Imagine a door. On that door is a knocker. Imagine another door. On the side of that door is a doorbell. Imagine an interface. The interface has one method: "Announce" -- Announce someone is waiting at the door."
Now go knock on the door or ring the doorbell. They both implement "Announce". I think I'll stop now about injecting knockers.
TNCaver wrote: I'm learning about DI, and it kind of makes sense, but I'm not convinced it solves the loose coupling issue.
It does, if you don't abuse it. And boy, have I seen abuse. However, I avoid DI like the plague because it flips the problem on its head. Most DI's that I've seen basically express in metadata (XML, JSON, whatever):
Property-of-instance-Foo-gets-initialized-with-interface-Eye.
And worse, some of those DI's will instantiate Foo for you if it doesn't exist at the point in time of the injection. Massive entanglement of dependencies ensues -- what if the instance of Foo is itself a dependency?

Source material:

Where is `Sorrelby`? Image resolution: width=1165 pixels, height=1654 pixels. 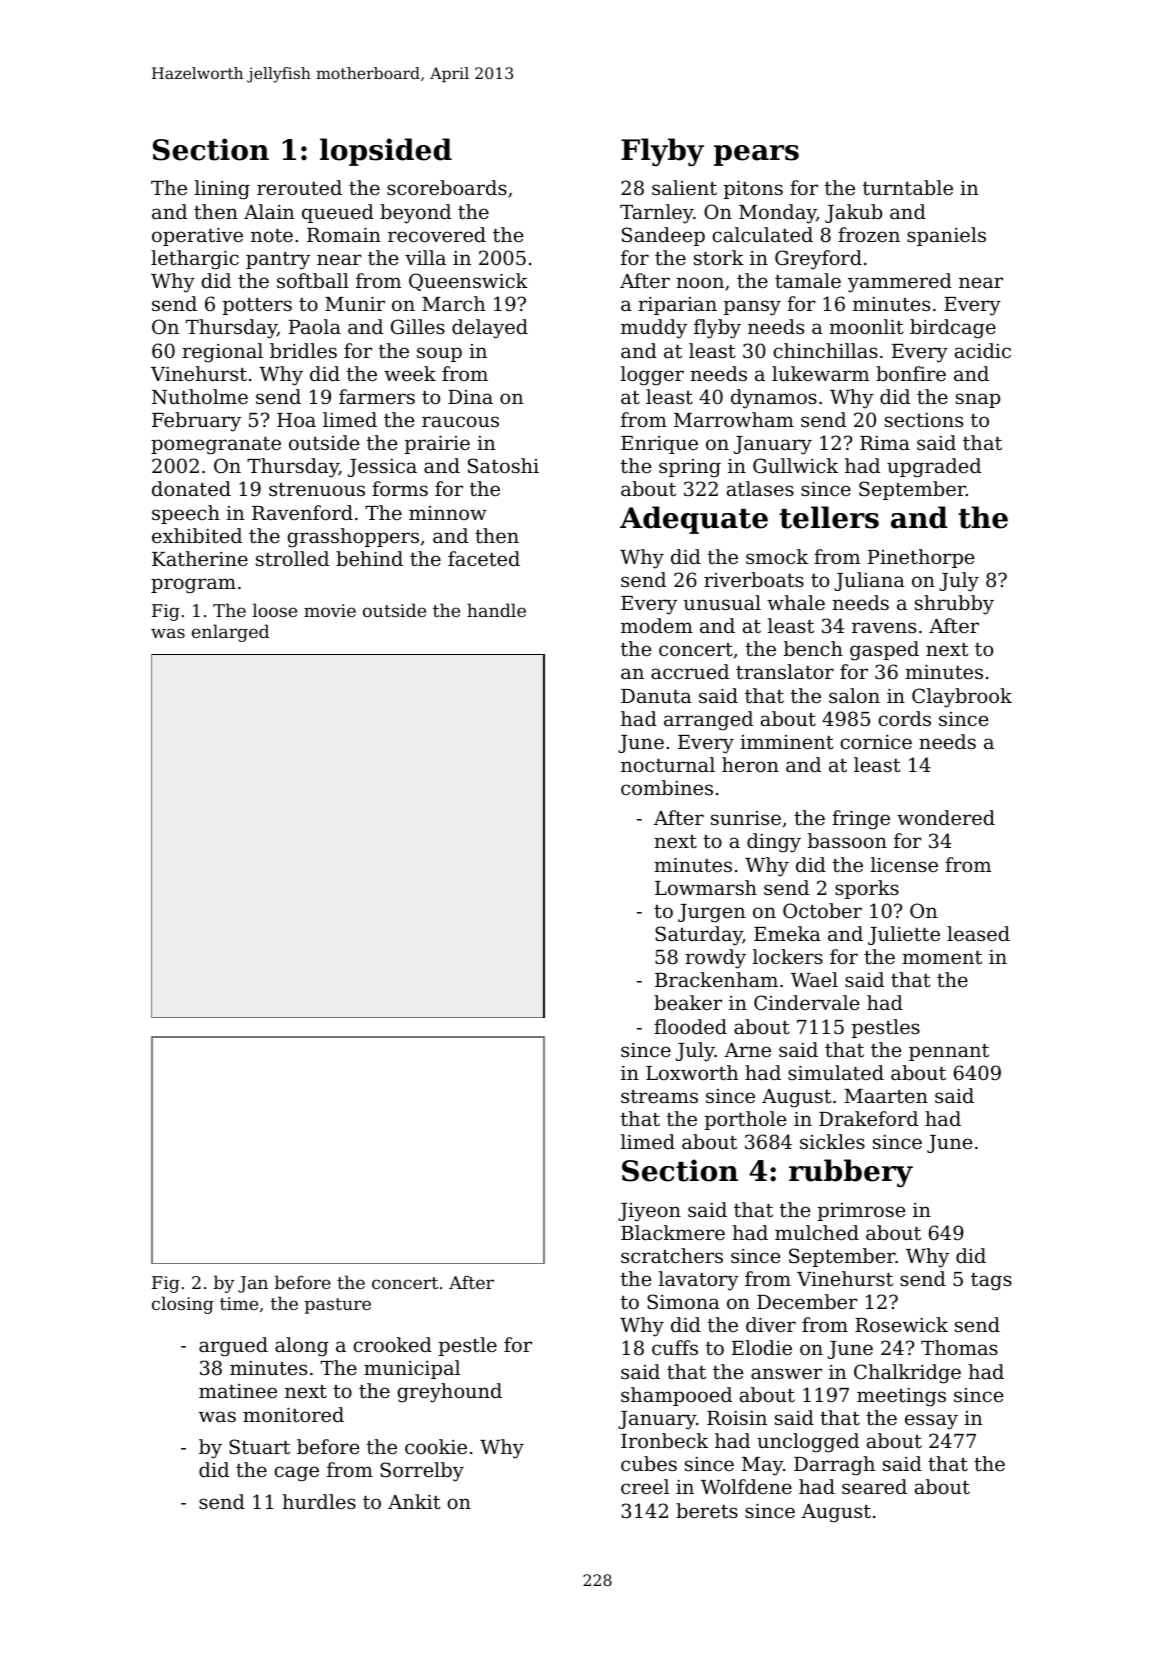
Sorrelby is located at coordinates (422, 1472).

What to work on:
[A] Repeat the stretch of the dependency injection post from "Now go knock" through "Property-of-instance-Foo-gets-initialized-with-interface-Eye.".
[B] In the dependency injection post, what is the one method of the imagined interface called?
[C] Resume the dependency injection post after its last sentence and keep writing.
The data was drawn from a separate source.

Results for each task:
[A]
Now go knock on the door or ring the doorbell. They both implement "Announce". I think I'll stop now about injecting knockers.
TNCaver wrote: I'm learning about DI, and it kind of makes sense, but I'm not convinced it solves the loose coupling issue.
It does, if you don't abuse it. And boy, have I seen abuse. However, I avoid DI like the plague because it flips the problem on its head. Most DI's that I've seen basically express in metadata (XML, JSON, whatever):
Property-of-instance-Foo-gets-initialized-with-interface-Eye.

[B] Announce

[C]
Now, you also have another choice. Foo itself can implement an interface that defines the property (of some interface type) that the DI is told about and can set. That's pretty quick. Otherwise, the DI has to rely on reflection to set the property of Foo, because it doesn't know what type it is and has no interface to map Foo's property to a "known" interface. Reflection is slow.
Now magnify that problem with hundreds, if not thousands, of entangled dependencies, all specified in some XML file (yes, I've actually seen this) and you get a nightmare that is impossible to debug, slow to instantiate, and brittle to changes.
I'm old fashioned. Give me a factory pattern. DI is a bad solution looking for an already solved problem.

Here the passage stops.